Başkent University, whose several outpatient polyclinics in İzmir were shut down last week over a circular released by Turkey's Higher Education Board (YÖK), lambasted the decision, saying in a statement, “Who is going to take responsibility for the victimized patients?”
In the circular, dated Nov. 20, YÖK ordered all private universities with hospitals in Turkey to close by Dec. 6 their supplementary outpatient polyclinics that are not being used for student training.
Last week, police raided the hospitals of Şifa and Başkent universities in İzmir, which did not close by Dec. 6, and demanded they close their polyclinics within three days.
The police operation is seen a part of an ongoing, government-led witch hunt against business groups affiliated with the Gülen movement, also known as the Hizmet movement, whose philosophy is inspired by Turkish Islamic scholar Fethullah Gülen.
Başkent University's Zübeyde Hanım Hospital said a written statement on Saturday many patients have been victimized by YÖK's decision, adding, “Those who closed the hospitals must take responsibility for the patients.”
The statement stresses that all services and facilities operate on a completely legal basis, saying, “We are going to file a complaint against this unfair decision.”
Şifa University Rector Mehmet Ateş posted on his Twitter account on Saturday that the university will continue to provide high-quality education to its students, and told the university's students and their parents not to worry. “Nobody should worry.

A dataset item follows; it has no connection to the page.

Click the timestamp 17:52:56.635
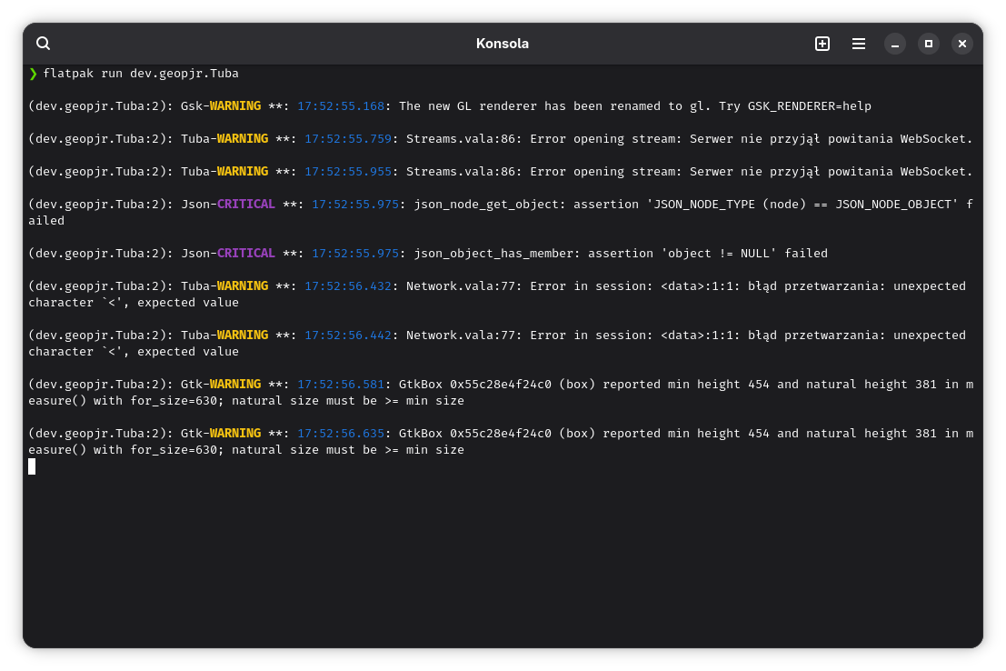 pos(341,433)
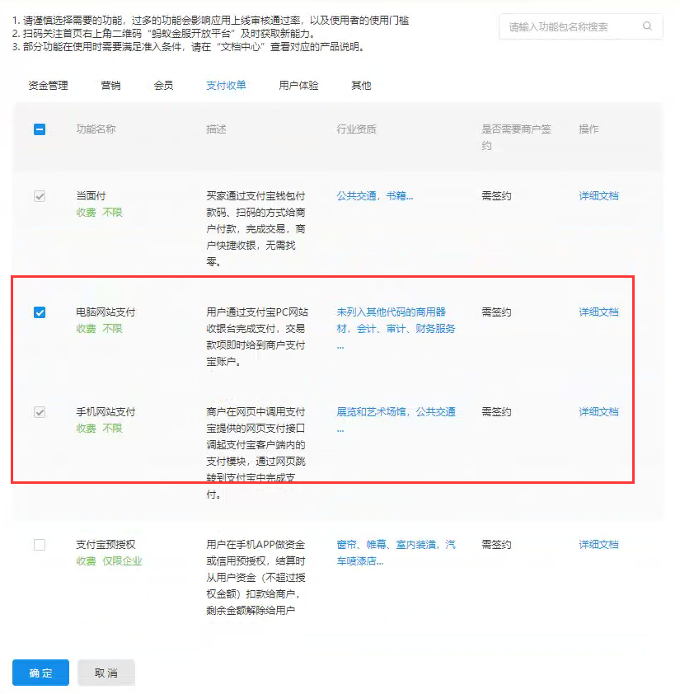Check the 支付宝预授权 checkbox
The height and width of the screenshot is (694, 680).
[x=40, y=545]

Our university is an educational institution where students from Harvard University serve internships. My dear students, you will represent Şifa at academic summits without any problems,” he wrote.
The closure decision has also drawn sharp ire from civil society organizations. Önder Kahveci, president of the Turkish Healthcare Workers' Union (Türk Sağlık-Sen), told Today's Zaman: “Public services provided by private enterprises should not be shut down arbitrarily. You must have serious reasons to do this. The decision is also problematic when you think of the in-patients being treated at these hospitals.” Calling the decision prejudiced, Kahveci also claimed that closing down a private institution should only be a final step if the institution was found to be violating the law.

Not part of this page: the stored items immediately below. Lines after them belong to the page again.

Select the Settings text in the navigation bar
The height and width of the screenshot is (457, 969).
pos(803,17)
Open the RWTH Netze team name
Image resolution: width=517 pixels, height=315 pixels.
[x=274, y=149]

Highlighting that YÖK's circular implies all hospitals operated by private universities in Turkey will be closed, Cuma Kılıç, an adviser to the president of the Pak Health Workers Union (Pak Sağlık -İş) said, “The decision is not only about Şifa, Maltepe or Başkent.”
Recently, many business groups -- such as Koza İpek Holding and Kaynak Holding -- who have refused to go along with the ruling Justice and Development Party (AK Party), have been targeted or taken over by court-appointed trustees.
The operation on Şifa and Başkent University hospitals comes less than a week before the second anniversary of the Dec. 17, 2013 corruption investigation that implicated President Recep Tayyip Erdoğan's inner circle and former key AK Party figures.